Estado - A agenda consagra o tripé formado por superávit primário elevado, câmbio flutuante e regime de metas inflacionárias, adotado a partir de 1999.

Esse modelo está funcionando bem?

Scheinkman - Acho que essa combinação permitiu ao Brasil fazer uma transição muito difícil depois da desvalorização de 1999, um momento em que havia um elevado grau de desconfiança no exterior. Em 2002, passamos por momentos mais difíceis. A situação externa piorou muito, tanto por causa de problemas na economia mundial, como porque havia uma certa ignorância por parte dos investidores, tanto brasileiros quanto estrangeiros, sobre o que seria a política do futuro governo. A crise de energia, apesar de ter ocorrido em 2001, ainda teve reflexos no ano passado. Tudo isso criou para o Brasil nos últimos dois anos uma situação desfavorável. Acho que, nessa situação, o modelo funcionou muito bem. Acho que um erro cometido nos anos recentes foi elevar a dívida indexada ao câmbio, vendendo títulos cambiais. Isso criou o problema que nós tivemos no ano passado, no qual o valor nominal da nossa dívida cresceu por causa da alta do dólar. Mas o câmbio flutuante e o regime de metas inflacionárias funcionaram bem.

Estado - O senhor está preocupado com o cenário externo?

Scheinkman - Acho que não se pode ser muito otimista em relação ao cenário externo em 2003. Em particular porque há o risco da guerra. É um risco difícil de se avaliar, que pode aumentar a aversão global ao risco e pressionar os preços do petróleo. Mas isso vai depender muito de como a guerra for conduzida, quanto tempo ela vai durar, qual vai ser a reação dos outros países do Oriente Médio.

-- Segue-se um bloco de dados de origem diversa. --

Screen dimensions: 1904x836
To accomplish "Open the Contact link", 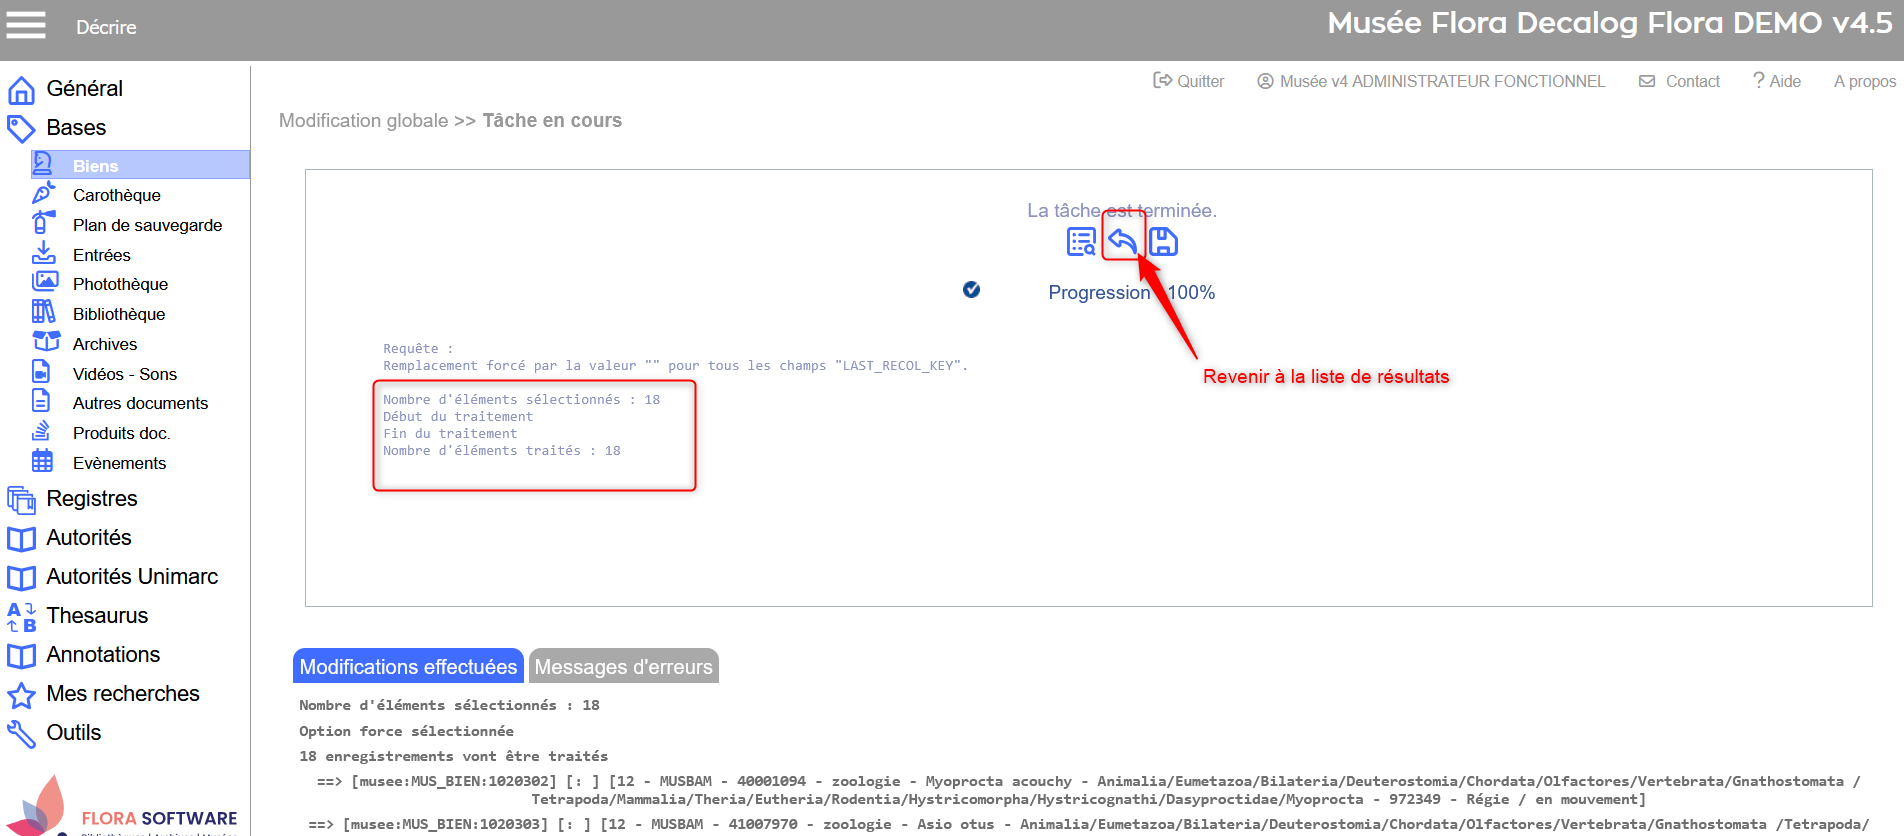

Estado - O senhor colaborou com Ciro Gomes durante a campanha. O senhor vai colaborar com ele agora que ele se tornou ministro da Integração Nacional?

Scheinkman - Eu não estou colaborando com o ministro Ciro Gomes. Eu liguei para ele para congratulá-lo pela nova posição e nós conversamos um pouco e combinamos de nos falar de novo. Mas eu não tive uma conversa substantiva com ele, porque ainda não fui a Brasília. Quando Ciro Gomes quiser discutir comigo alguma idéia, eu o farei com o maior prazer. É uma pessoa de quem eu gosto muito e com quem sempre tenho grande prazer de conversar. Mas é só isso. Daqui a duas semanas eu começo a dar aulas em Princeton.